TikTokは、この件に関してのコメント依頼には返信せず、Snapchatはコメントを控えた。

もちろん、TikTokのリクルーターは、Snapchatで仕事の経験がある人材だけを見ているわけではない。TikTokは、少なくとも3名をTwitterから、3名をGoogleやYouTubeから採用している。マイク・ロドリゲス氏は、ロサンゼルスでYouTubeのコミュニティスペシャリストとして2年間働いたのちに2018年11月にTikTokに加わり、ソーシャルや編集の部門で働いている。彼は、TikTokのジェネラルマネージャーであり、YouTubeのクリエイター育成チームで8年間働いていたバネッサ・パパス氏と一緒に仕事をしている。「動画を通じたグローバルなオーディエンスとの繋がりにおける、彼女の成功実績と経験」を考えても、パパス氏の採用は非常に良かったと、TikTokの広報は2018年にチェダー(Cheddar)に語っている

バイトダンスのリクルーターも、2019年初頭に、ブランドパートナーシップの役割を担ってもらおうと、ゲーム実況プラットフォームのTwitch(ツイッチ)の社員にアプローチしてきた。このリクルーターによると、この企業は「全世界で急速に成長している、クリエーションとインタラクションに富んだ動画プラットフォームであり、800万人を超えるデイリーアクティブユーザーがいる」と、採用の可能性について米DIGIDAYに語った。

エージェンシーの専門家も採用

ブランドとエージェンシーの関係を育成するため、TikTokは関連エージェンシーから専門家を採用してきた。最近ではヴェイナーメディア(VaynerMedia)から2名がTikTokに加わり、サイクル(Cycle)やフェッチ(Fetch)からも採用している。

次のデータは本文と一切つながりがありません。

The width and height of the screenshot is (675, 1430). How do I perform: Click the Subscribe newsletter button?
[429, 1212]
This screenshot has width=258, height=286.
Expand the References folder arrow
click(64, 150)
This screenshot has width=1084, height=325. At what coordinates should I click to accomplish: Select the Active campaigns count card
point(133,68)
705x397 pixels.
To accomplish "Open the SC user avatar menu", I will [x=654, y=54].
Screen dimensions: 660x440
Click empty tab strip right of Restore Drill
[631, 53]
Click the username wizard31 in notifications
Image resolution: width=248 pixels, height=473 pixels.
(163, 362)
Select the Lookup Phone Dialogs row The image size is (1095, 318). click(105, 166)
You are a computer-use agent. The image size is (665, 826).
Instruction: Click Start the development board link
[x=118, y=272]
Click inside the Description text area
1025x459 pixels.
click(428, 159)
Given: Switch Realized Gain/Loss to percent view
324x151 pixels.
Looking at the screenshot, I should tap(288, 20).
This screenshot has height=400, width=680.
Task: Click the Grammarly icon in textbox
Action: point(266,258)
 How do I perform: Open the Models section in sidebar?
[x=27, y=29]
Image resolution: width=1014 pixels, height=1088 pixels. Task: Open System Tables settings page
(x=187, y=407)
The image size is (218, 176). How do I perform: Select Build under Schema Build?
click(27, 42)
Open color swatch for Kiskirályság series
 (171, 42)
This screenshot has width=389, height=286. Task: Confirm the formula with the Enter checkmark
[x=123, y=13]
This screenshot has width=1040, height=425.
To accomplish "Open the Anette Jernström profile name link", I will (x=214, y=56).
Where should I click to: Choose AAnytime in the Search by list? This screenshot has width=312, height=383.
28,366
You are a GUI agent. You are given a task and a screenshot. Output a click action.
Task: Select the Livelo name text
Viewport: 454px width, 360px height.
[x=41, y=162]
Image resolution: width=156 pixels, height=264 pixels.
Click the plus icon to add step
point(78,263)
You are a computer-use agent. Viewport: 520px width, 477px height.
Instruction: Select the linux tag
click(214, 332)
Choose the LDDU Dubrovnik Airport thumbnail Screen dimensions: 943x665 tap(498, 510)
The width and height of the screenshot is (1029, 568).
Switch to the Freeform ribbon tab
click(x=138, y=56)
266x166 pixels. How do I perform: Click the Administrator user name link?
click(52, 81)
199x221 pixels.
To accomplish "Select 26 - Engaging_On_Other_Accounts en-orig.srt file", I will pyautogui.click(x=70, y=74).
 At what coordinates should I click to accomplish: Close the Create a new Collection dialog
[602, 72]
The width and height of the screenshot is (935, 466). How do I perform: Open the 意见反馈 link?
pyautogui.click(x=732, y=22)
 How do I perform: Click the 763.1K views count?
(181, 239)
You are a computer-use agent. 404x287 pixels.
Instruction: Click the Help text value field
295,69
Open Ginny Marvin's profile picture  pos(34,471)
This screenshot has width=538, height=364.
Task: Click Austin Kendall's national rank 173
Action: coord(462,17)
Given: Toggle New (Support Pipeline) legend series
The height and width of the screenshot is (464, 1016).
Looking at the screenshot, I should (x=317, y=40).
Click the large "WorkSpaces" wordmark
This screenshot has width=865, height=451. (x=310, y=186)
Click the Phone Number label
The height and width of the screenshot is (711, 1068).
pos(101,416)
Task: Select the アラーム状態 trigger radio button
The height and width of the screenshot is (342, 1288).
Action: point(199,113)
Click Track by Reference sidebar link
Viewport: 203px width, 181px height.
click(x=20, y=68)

これらの社員は現在、TikTokの現行の広告商品の販売促進や、将来の商品に関する話し合いをしていると、メディアバイヤーは米DIGIDAYに語った。TikTokの売り込み文句によると、TikTokが現在提供する広告商品は、ブランドのテイクオーバー、インフィードビデオ、ハッシュタグチャレンジ、そしてブランデッドレンズの4種類だ。これらの商品は、TikTok内のセールスチームを通じてのみ購入できるようになっている。だが、セールスチームは将来的にセルフサービスシステムの提供についても明らかにしている。

TikTokの人事採用はとどまる気配がない。TikTokは、2019年4月12日時点で、LinkedInに26種の役職で人材を募集している。これらの役割には、ニューヨークやサンフランシスコでのブランド戦略担当や、ロサンゼルスにおけるマーケティングのトップも含まれている。